春馬を据える事に反対する者は誰もいなかった。

それより誰よりもふさわしいと皆が口を揃えた。


『話題性はあるよな。』


あわよくば、新しい信者獲得になると、頭の中でソロバンをはじく幹部もいる。


『春馬様、お世話致します。

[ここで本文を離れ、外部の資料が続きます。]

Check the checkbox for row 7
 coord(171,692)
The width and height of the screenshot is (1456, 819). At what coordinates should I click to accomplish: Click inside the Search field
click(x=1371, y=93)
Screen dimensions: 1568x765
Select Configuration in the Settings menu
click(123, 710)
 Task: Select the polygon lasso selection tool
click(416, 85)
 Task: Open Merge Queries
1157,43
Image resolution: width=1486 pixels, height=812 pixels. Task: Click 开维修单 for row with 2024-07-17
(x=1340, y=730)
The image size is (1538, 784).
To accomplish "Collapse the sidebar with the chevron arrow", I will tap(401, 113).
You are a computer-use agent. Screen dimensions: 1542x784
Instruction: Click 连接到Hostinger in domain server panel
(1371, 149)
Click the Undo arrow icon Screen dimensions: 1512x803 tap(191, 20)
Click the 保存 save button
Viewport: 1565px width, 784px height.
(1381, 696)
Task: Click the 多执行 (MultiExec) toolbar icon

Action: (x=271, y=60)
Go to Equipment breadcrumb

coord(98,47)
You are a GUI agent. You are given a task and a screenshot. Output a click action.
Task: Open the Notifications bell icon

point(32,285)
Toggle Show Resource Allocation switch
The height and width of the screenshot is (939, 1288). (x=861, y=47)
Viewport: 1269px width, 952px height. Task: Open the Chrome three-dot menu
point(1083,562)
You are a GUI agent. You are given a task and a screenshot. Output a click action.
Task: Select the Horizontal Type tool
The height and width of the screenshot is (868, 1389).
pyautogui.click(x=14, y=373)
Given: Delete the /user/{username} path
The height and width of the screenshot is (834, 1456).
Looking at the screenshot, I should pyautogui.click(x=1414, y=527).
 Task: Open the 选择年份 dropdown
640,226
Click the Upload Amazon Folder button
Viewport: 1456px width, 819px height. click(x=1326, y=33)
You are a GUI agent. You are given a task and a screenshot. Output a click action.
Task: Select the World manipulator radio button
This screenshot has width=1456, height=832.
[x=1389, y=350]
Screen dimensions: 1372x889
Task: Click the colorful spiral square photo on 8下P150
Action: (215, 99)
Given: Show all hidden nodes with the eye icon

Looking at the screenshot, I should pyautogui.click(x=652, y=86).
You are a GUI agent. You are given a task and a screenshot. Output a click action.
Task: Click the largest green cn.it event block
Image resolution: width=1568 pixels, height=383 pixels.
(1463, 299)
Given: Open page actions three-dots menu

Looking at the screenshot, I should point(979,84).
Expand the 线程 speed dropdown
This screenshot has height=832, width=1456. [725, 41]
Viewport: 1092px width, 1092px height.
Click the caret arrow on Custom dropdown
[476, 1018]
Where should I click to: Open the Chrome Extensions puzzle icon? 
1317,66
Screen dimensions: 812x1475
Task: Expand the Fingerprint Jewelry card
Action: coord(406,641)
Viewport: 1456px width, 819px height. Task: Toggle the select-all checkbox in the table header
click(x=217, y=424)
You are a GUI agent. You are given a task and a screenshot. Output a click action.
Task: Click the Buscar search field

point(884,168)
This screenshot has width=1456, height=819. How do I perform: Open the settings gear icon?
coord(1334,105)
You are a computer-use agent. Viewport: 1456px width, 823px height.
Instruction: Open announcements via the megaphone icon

』


真由が恭しく頭を下げる。

彼女は母親の操の指示で、春馬の世話係になる。それも勝手に・・・。

それには、母操の思惑があった。

操は、美緒の母親真澄のように教団の中で権力を握りたい。

いつまでも教団の下働きでいるつもりは毛頭ないのだ。


春馬は否応なしに、時期教祖に祭り上げられようとしていた。


(俺に、そんな事が務まるのか??)


でも、母の美緒が前教祖の慶雲の代理になったのも、自分と同じ15歳の頃だ。

まして、お腹の中に自分がいた。

どんなに不安だったことだろう・・・そう思うと胸が痛くなる。


今、愛する人と人並みの幸せをつかみ、自分が助けになれば

それでいい・・でももし、そのまま美緒が帰ってこなかったら

自分はわけもわからず、そのまま済し崩しで自由を奪われるかもしれない。


(それも運命・・!?)


そう受け止めるには、15歳の自分には重すぎると思ってしまう。

しかしそう思う本人の思惑は別にして、事はどんどん先に進んでしまうのだ。


早朝、教団の裏の『御世の滝』で身を清める為に滝業をさせられる。

確か・・美緒は滝に打たれながら教を唱えていたらしい。

春馬はいつもその時間はまだ就寝中で、母親がそんな修行をしている

事すら知らなかった。


(ああ、どうすればいいんだあ~~)


そんな迷いの極致の

彼を試すかのように、音を立てて水がなだれ落ちてくる。


どうすればいいんだ、どうすればいいんだ・・・


まるで教を唱えているように、口をパクパクさせて、ただ滝に打たれている彼。

そんな春馬を遠目に冷めた目で見ている真由。


(へえ~、こんなんで教祖出来るなら、私にも出来そう・・・)


いっそ自分が躍り出て、教団をジャックしちゃおうか・・

真由は神妙な面持ちの腹の底で、そう思っていた。


そして神装束を着用して祈祷の間の御簾の中に座る春馬。

周囲の誰もが、神妙な顔をしながら心配そうに自分を見つめるのを

痛いほど感じる。


(大丈夫???)


おそらくそう感じてるのだろう。

春馬の長い一日が始まろうとしていた。